→ **EXERCISE INSTRUCTIONS**: Copy the records below word for word, from the start of the records through the line that contains "Looking at the screenshot, I should (557, 141).".

→ **DATA PROVIDED**:
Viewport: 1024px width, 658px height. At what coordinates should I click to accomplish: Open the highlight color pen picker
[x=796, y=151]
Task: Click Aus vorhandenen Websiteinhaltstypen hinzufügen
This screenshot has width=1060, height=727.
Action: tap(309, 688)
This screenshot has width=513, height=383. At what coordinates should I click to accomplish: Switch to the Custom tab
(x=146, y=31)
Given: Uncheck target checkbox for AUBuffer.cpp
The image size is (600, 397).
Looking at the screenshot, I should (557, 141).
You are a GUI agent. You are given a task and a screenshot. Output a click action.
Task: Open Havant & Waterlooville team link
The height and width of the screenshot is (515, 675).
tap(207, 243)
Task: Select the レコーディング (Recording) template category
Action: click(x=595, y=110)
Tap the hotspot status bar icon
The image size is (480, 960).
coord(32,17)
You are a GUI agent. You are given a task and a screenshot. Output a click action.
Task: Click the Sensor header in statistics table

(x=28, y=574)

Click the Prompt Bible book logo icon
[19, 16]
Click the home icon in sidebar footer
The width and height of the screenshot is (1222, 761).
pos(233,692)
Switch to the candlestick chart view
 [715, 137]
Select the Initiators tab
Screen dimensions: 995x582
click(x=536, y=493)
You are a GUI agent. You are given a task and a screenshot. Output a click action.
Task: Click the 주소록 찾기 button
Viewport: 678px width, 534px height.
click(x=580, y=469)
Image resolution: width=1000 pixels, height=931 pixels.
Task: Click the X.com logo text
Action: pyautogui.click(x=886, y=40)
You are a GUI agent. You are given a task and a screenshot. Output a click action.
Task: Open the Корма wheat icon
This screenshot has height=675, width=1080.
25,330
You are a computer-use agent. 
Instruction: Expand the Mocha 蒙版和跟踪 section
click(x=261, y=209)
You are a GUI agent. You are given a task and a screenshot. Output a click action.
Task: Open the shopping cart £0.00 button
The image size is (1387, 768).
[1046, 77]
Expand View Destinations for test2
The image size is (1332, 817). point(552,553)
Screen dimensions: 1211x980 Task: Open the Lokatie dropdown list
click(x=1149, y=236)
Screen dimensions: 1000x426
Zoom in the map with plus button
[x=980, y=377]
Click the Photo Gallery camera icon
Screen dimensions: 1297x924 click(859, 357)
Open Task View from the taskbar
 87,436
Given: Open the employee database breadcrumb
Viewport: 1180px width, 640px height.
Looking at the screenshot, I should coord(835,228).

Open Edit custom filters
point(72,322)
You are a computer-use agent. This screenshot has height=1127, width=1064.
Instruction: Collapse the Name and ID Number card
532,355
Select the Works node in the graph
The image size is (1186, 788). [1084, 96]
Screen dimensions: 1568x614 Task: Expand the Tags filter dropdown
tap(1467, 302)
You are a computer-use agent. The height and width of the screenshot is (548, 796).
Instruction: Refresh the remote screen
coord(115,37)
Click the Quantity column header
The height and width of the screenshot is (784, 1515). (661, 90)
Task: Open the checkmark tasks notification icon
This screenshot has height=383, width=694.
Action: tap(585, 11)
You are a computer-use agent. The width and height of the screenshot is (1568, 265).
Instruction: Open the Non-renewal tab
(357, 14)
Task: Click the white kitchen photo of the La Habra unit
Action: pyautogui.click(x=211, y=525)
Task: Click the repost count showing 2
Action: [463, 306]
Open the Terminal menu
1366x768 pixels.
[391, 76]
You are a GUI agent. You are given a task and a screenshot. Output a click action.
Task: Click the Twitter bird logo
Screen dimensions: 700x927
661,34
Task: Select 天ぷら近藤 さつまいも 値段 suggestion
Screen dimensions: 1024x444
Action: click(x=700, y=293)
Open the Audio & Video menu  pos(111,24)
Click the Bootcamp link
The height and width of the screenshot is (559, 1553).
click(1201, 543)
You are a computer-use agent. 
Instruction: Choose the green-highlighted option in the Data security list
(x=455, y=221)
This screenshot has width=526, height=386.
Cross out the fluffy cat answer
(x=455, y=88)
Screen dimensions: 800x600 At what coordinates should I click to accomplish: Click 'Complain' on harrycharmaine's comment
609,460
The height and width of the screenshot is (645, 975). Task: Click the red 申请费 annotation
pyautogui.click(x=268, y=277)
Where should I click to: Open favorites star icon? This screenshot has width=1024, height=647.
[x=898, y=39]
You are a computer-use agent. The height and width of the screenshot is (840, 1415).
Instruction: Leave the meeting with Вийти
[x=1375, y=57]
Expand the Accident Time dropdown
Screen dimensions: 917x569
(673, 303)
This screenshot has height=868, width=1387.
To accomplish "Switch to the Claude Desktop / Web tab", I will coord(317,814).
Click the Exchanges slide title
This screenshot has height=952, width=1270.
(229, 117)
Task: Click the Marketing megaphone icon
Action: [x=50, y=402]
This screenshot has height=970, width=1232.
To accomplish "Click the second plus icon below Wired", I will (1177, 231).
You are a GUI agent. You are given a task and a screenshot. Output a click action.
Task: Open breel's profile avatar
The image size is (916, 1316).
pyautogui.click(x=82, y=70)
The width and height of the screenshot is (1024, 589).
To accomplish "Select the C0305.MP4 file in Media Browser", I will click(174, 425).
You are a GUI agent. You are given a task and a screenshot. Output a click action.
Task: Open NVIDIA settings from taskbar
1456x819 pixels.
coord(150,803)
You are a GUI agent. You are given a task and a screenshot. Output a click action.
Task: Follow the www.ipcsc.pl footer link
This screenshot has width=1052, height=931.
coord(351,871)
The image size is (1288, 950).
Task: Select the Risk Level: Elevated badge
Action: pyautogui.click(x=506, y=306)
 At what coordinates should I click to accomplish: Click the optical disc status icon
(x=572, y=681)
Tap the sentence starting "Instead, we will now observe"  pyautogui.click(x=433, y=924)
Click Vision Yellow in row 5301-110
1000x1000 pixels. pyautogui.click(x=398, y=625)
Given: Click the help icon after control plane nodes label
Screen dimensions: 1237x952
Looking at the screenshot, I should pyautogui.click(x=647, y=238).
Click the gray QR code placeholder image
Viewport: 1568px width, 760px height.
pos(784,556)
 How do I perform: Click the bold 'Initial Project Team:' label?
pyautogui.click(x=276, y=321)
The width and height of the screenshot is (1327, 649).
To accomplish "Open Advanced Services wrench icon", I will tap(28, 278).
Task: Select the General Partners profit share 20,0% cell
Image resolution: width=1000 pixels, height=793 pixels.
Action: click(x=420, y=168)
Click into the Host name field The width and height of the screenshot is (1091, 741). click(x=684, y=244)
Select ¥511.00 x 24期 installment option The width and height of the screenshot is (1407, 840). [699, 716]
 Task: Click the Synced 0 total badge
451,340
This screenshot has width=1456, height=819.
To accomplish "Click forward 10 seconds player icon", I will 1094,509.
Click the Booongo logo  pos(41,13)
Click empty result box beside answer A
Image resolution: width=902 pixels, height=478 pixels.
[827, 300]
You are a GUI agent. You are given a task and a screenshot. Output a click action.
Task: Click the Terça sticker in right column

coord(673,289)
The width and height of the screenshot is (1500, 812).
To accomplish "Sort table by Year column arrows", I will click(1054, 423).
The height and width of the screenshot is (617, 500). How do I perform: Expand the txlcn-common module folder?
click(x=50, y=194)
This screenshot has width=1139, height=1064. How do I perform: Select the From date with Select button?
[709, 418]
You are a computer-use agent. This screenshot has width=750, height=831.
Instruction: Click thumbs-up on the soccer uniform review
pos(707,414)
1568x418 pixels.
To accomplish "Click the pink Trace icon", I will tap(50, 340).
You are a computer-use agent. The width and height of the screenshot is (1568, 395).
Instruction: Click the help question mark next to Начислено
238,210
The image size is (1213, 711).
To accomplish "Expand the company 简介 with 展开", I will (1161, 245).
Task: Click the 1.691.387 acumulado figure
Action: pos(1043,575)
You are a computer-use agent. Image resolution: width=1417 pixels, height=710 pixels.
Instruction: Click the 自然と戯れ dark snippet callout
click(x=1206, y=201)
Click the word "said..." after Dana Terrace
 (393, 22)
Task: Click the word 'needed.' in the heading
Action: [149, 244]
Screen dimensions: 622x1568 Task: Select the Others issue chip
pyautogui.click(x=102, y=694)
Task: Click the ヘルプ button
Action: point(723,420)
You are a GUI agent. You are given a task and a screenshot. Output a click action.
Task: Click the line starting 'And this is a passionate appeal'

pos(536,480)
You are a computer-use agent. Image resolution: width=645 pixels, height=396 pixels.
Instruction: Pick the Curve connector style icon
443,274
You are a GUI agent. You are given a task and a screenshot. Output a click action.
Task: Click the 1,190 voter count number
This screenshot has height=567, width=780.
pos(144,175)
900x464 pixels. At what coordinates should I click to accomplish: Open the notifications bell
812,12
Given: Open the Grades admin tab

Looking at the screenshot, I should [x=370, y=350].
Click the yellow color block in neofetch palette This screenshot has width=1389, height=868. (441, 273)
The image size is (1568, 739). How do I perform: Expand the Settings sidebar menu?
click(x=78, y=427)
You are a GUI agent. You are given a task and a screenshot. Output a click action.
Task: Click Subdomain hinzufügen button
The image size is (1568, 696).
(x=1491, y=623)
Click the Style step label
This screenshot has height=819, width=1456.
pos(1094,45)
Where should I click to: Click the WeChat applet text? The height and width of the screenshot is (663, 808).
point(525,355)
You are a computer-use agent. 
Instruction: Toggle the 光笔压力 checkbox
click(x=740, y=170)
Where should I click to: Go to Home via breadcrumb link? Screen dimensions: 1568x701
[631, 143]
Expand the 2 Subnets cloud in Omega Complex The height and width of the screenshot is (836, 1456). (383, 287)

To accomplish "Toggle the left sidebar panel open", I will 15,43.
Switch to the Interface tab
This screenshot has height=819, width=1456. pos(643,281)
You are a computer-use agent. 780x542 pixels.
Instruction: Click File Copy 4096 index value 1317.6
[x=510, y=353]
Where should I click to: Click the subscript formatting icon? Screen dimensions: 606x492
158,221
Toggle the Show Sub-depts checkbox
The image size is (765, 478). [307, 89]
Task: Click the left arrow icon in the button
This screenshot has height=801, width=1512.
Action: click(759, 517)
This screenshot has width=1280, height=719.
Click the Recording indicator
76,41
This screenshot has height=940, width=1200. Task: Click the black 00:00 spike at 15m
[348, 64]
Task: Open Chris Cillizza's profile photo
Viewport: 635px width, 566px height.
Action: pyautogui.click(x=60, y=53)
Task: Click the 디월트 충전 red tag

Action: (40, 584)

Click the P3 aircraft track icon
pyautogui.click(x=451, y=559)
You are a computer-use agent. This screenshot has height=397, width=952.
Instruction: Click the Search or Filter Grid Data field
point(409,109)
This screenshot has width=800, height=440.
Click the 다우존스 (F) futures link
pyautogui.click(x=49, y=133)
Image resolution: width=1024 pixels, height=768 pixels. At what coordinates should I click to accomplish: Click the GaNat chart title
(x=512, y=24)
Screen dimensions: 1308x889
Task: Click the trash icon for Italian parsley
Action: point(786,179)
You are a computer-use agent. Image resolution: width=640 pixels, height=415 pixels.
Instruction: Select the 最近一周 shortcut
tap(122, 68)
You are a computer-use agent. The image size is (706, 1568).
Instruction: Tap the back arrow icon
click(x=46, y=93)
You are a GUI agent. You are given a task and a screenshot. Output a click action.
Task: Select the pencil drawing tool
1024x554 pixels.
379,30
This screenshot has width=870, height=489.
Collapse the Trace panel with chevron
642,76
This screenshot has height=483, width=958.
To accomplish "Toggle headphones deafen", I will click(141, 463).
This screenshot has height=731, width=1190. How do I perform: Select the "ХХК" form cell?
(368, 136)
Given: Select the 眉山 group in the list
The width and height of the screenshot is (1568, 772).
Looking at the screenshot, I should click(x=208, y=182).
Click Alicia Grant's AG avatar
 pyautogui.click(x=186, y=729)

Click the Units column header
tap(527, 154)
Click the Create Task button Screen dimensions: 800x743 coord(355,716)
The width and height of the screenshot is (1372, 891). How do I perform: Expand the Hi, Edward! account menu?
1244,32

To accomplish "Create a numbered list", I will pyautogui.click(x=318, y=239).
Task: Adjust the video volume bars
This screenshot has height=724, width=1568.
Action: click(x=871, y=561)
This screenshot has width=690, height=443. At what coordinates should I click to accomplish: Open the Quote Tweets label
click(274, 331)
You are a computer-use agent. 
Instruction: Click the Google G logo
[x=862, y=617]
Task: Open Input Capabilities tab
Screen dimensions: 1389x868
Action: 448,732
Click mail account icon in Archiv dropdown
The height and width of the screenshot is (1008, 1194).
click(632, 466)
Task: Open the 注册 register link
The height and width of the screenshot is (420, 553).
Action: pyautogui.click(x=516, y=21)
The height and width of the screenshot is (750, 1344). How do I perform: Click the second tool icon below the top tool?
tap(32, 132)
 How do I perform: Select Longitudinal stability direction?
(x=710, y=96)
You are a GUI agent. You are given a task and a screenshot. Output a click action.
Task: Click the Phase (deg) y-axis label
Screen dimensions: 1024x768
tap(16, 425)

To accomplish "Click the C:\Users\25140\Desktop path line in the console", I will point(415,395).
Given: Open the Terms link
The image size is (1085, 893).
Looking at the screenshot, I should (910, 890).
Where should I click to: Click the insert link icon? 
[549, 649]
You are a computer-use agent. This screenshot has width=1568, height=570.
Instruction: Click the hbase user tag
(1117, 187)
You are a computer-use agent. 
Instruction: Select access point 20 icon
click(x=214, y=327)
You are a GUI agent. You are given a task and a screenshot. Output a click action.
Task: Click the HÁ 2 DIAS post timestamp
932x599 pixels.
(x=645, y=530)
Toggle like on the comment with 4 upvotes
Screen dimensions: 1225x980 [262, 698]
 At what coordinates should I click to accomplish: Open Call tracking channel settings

→ **WORKED ANSWER**:
Viewport: 1024px width, 658px height. At what coordinates should I click to accomplish: Open the highlight color pen picker
[x=796, y=151]
Task: Click Aus vorhandenen Websiteinhaltstypen hinzufügen
This screenshot has width=1060, height=727.
Action: tap(309, 688)
This screenshot has width=513, height=383. At what coordinates should I click to accomplish: Switch to the Custom tab
(x=146, y=31)
Given: Uncheck target checkbox for AUBuffer.cpp
The image size is (600, 397).
Looking at the screenshot, I should (557, 141).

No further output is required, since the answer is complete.